INPUT MATERIAL: Begin

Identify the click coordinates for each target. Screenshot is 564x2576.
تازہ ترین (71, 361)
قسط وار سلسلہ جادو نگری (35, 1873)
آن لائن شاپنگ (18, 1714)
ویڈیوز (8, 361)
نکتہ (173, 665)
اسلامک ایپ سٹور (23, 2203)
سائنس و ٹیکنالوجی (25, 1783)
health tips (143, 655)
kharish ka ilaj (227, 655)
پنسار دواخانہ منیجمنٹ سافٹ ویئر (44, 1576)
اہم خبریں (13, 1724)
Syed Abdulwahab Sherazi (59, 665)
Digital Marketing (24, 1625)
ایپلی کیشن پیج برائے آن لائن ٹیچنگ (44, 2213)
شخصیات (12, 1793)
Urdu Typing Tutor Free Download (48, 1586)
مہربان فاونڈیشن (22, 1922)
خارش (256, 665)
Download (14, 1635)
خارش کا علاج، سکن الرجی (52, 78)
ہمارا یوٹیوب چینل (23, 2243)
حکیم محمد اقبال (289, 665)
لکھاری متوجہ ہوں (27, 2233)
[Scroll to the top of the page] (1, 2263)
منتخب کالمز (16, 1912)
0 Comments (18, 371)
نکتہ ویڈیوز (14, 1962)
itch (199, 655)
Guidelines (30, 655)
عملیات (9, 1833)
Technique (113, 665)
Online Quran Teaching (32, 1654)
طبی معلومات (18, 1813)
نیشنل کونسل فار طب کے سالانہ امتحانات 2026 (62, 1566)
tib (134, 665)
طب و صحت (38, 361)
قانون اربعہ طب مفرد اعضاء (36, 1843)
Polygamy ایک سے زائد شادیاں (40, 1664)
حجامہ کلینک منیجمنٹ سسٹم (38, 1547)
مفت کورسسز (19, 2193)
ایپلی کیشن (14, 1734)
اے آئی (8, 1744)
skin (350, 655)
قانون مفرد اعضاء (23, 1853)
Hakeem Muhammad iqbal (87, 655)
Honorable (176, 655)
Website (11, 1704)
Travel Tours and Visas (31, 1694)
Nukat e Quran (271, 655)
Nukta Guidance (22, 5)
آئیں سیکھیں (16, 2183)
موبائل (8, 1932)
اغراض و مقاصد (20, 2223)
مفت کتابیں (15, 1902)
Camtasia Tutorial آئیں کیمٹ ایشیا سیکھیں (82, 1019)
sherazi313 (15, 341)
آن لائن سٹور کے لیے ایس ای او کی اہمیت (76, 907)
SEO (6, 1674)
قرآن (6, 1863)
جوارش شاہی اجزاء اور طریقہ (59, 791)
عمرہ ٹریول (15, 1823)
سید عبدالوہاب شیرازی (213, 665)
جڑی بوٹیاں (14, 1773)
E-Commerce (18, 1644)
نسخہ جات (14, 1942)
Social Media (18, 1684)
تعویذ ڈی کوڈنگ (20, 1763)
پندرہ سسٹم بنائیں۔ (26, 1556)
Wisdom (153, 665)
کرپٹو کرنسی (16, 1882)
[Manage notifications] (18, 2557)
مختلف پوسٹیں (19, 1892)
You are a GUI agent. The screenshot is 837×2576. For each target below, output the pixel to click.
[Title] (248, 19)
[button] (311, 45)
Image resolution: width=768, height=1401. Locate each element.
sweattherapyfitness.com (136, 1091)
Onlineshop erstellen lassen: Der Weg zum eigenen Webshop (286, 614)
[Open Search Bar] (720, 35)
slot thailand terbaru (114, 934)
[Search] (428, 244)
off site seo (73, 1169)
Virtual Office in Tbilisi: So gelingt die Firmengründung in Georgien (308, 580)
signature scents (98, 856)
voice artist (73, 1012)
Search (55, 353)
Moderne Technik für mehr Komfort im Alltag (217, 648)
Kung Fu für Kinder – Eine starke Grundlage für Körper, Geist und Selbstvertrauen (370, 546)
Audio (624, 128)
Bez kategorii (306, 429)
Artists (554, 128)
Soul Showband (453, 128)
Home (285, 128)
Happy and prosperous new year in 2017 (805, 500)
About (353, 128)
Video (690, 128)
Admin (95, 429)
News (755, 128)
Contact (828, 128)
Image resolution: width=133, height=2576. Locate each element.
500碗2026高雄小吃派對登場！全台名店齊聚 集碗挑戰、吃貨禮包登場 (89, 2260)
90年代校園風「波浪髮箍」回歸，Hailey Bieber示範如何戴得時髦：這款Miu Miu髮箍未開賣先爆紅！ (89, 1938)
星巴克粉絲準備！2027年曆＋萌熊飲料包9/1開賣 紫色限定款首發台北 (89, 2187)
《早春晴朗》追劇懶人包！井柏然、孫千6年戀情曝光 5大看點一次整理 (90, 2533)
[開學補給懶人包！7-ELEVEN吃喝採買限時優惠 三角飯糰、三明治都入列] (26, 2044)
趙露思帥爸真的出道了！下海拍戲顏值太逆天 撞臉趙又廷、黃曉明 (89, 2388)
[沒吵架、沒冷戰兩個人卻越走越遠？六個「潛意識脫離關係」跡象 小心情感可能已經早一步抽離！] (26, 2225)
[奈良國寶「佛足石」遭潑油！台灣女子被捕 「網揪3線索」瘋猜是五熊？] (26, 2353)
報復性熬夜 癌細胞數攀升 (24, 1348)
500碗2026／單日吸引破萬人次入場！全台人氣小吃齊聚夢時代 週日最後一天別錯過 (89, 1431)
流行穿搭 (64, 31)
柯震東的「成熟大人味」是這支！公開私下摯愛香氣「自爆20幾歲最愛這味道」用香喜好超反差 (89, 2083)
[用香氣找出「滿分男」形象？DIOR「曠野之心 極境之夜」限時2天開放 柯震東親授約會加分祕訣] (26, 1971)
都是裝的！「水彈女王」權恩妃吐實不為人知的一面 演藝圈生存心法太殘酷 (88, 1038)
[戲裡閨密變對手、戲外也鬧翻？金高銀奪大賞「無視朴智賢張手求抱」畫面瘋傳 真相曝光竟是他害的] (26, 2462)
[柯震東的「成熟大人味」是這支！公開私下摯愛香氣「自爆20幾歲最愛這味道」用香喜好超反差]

INPUT MATERIAL: End

:: ASSIGNMENT ::
From the listing above, return the lines starting at the one with "Audio (624, 128)" and ending at the one with "星巴克粉絲準備！2027年曆＋萌熊飲料包9/1開賣 紫色限定款首發台北 (89, 2187)", both kept, exactly as they appear and nothing more.

:: TASK ANSWER ::
Audio (624, 128)
Bez kategorii (306, 429)
Artists (554, 128)
Soul Showband (453, 128)
Home (285, 128)
Happy and prosperous new year in 2017 (805, 500)
About (353, 128)
Video (690, 128)
Admin (95, 429)
News (755, 128)
Contact (828, 128)
Image resolution: width=133, height=2576. Locate each element.
500碗2026高雄小吃派對登場！全台名店齊聚 集碗挑戰、吃貨禮包登場 (89, 2260)
90年代校園風「波浪髮箍」回歸，Hailey Bieber示範如何戴得時髦：這款Miu Miu髮箍未開賣先爆紅！ (89, 1938)
星巴克粉絲準備！2027年曆＋萌熊飲料包9/1開賣 紫色限定款首發台北 (89, 2187)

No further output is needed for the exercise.